• **Instructions for the task**
Omit all pictures. Quote only the lines from the one with "This screenshot has height=543, width=1200." through the end of the material below.

━━ Dataset extract

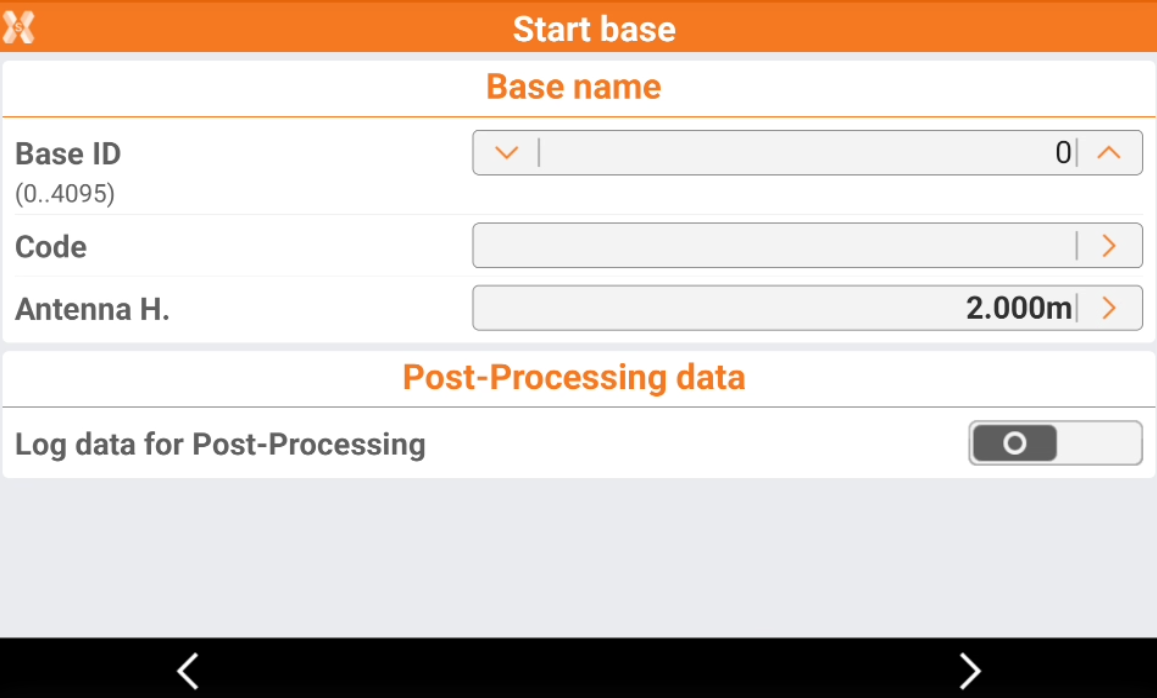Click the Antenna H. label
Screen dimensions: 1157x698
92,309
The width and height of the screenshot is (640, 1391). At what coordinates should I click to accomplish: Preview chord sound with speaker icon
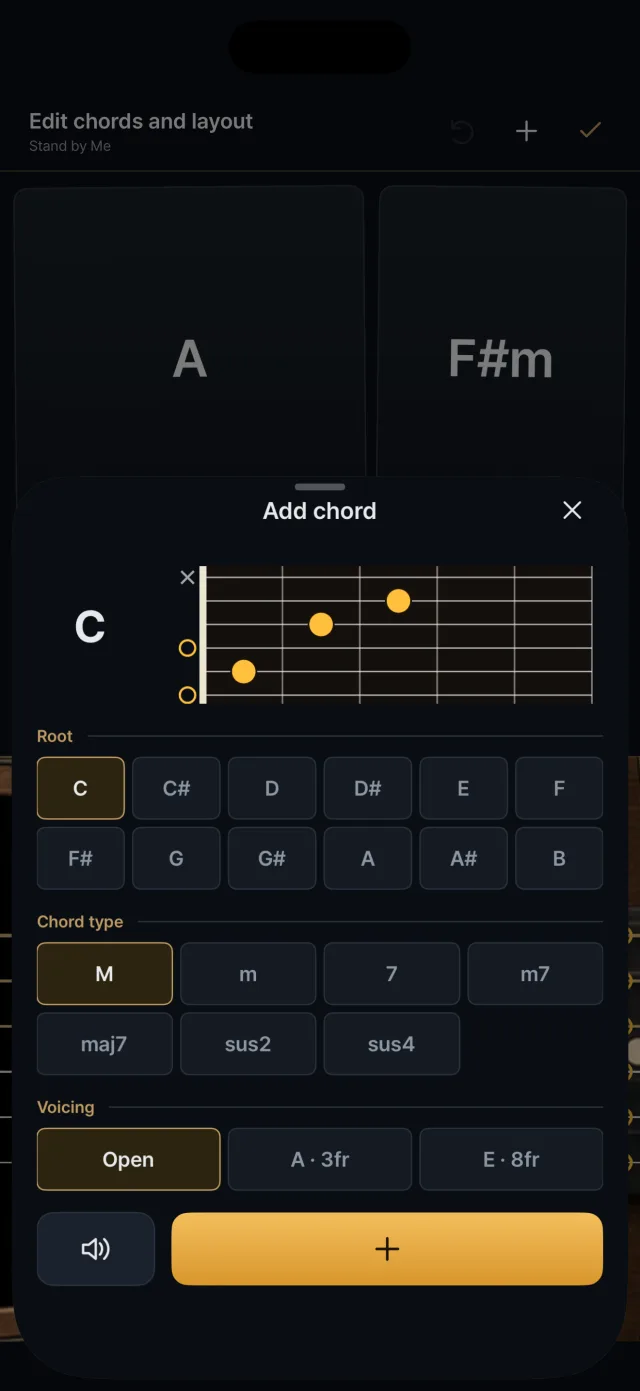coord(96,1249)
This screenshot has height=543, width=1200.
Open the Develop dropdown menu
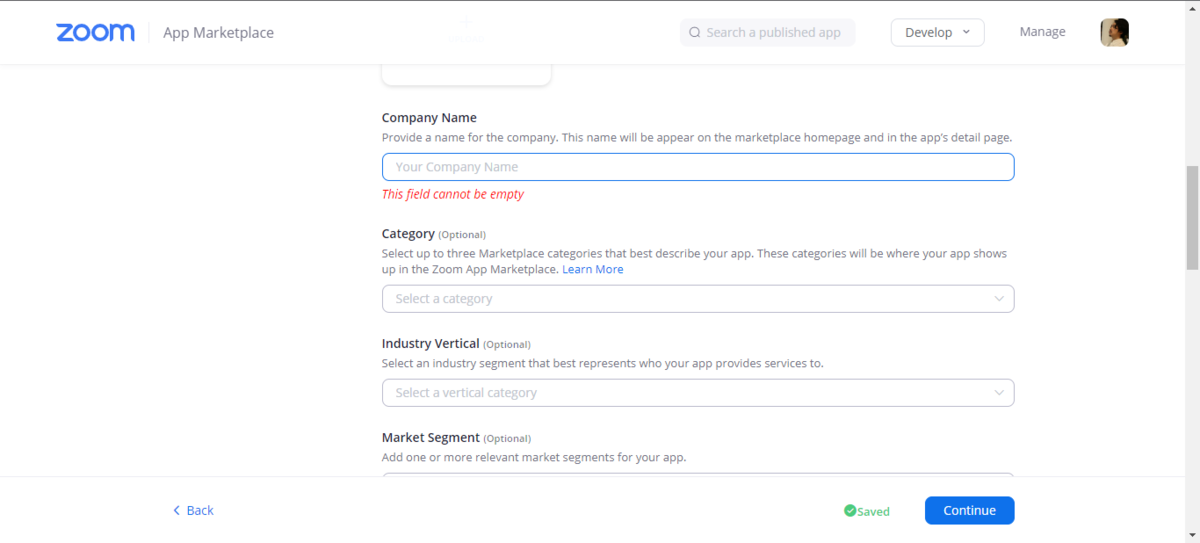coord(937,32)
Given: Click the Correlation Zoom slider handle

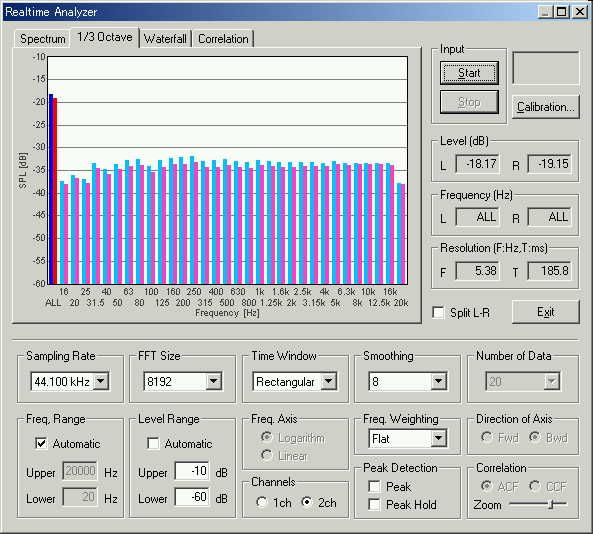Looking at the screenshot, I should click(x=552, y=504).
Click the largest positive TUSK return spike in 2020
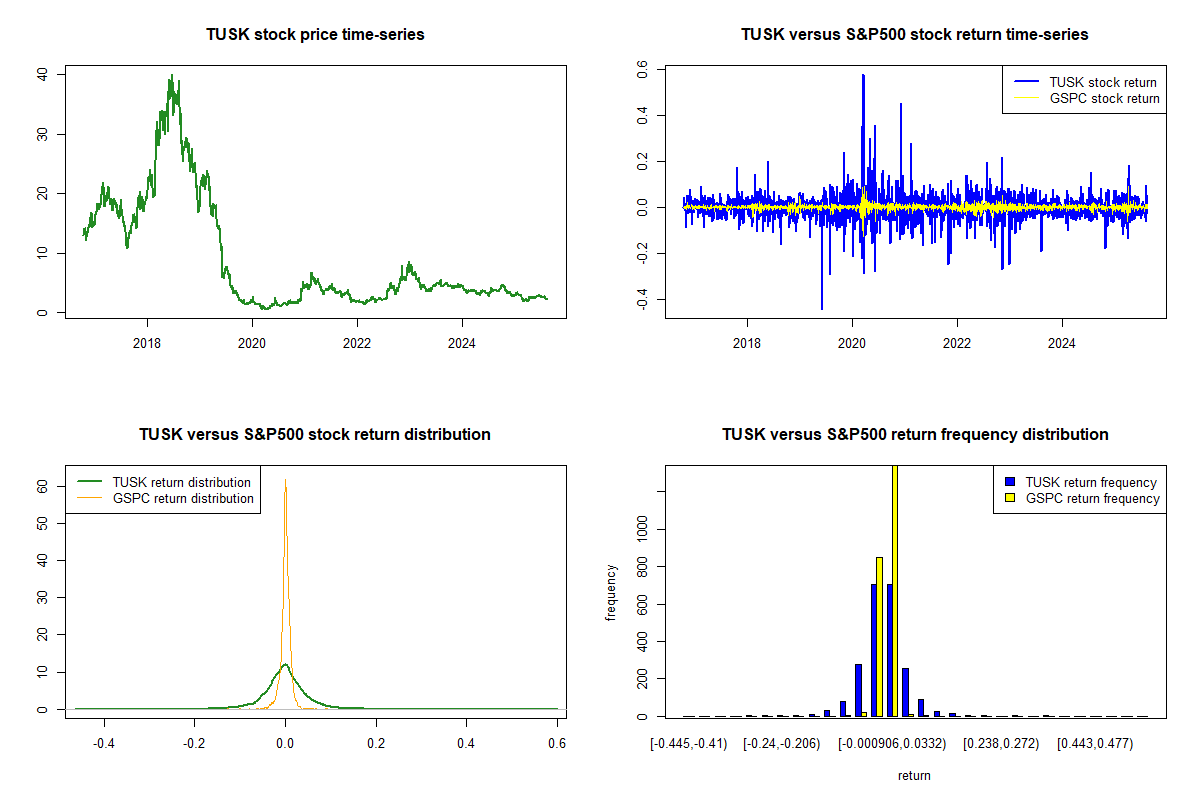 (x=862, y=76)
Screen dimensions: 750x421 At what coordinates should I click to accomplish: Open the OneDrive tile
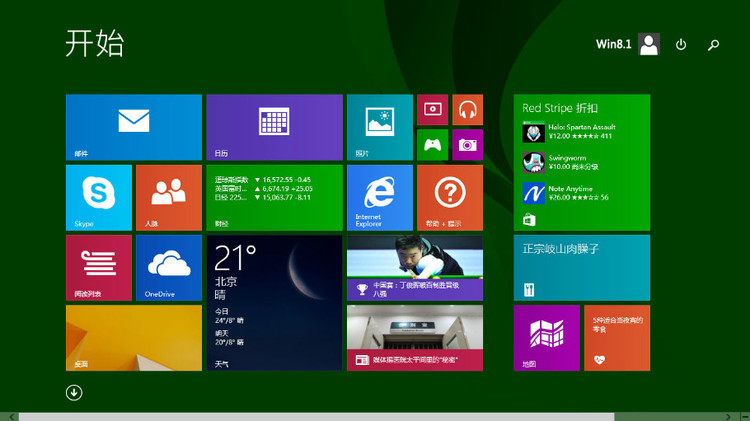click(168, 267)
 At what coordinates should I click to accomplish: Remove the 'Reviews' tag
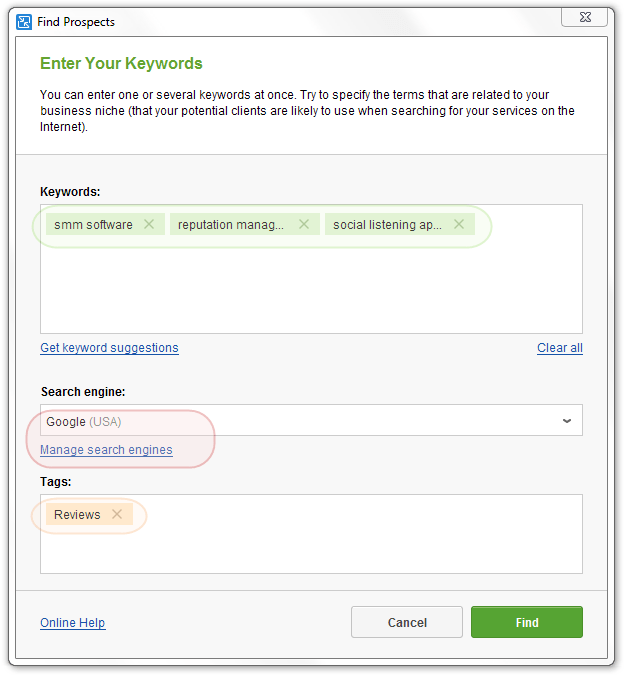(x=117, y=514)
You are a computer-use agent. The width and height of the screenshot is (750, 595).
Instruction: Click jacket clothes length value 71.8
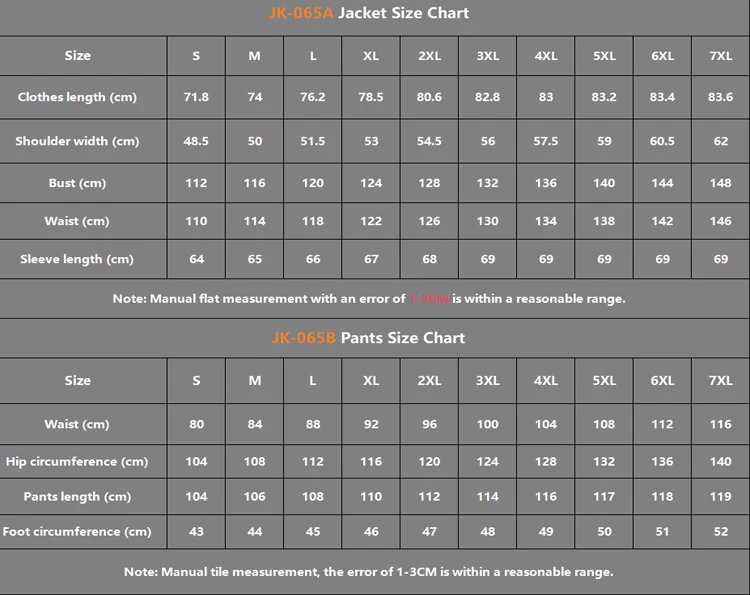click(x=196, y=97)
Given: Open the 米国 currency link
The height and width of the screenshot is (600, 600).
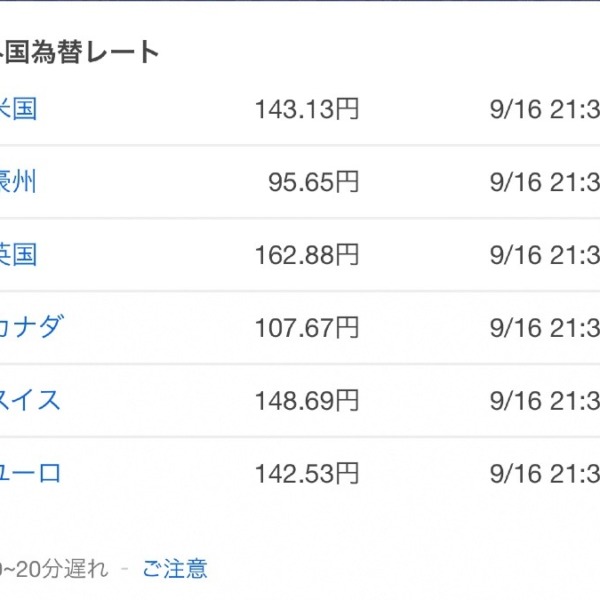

━━━━

• **Expected answer**
This screenshot has height=543, width=1200.
Open the Develop dropdown menu
coord(937,32)
Given: Click the Correlation Zoom slider handle

Looking at the screenshot, I should click(x=552, y=504).
Click the largest positive TUSK return spike in 2020
 (x=862, y=76)
Screen dimensions: 750x421 At what coordinates should I click to accomplish: Open the OneDrive tile
click(168, 267)
 At what coordinates should I click to accomplish: Remove the 'Reviews' tag
(x=117, y=514)
You are a computer-use agent. The width and height of the screenshot is (750, 595).
Instruction: Click jacket clothes length value 71.8
click(x=196, y=97)
Given: Open the 米国 currency link
The height and width of the screenshot is (600, 600).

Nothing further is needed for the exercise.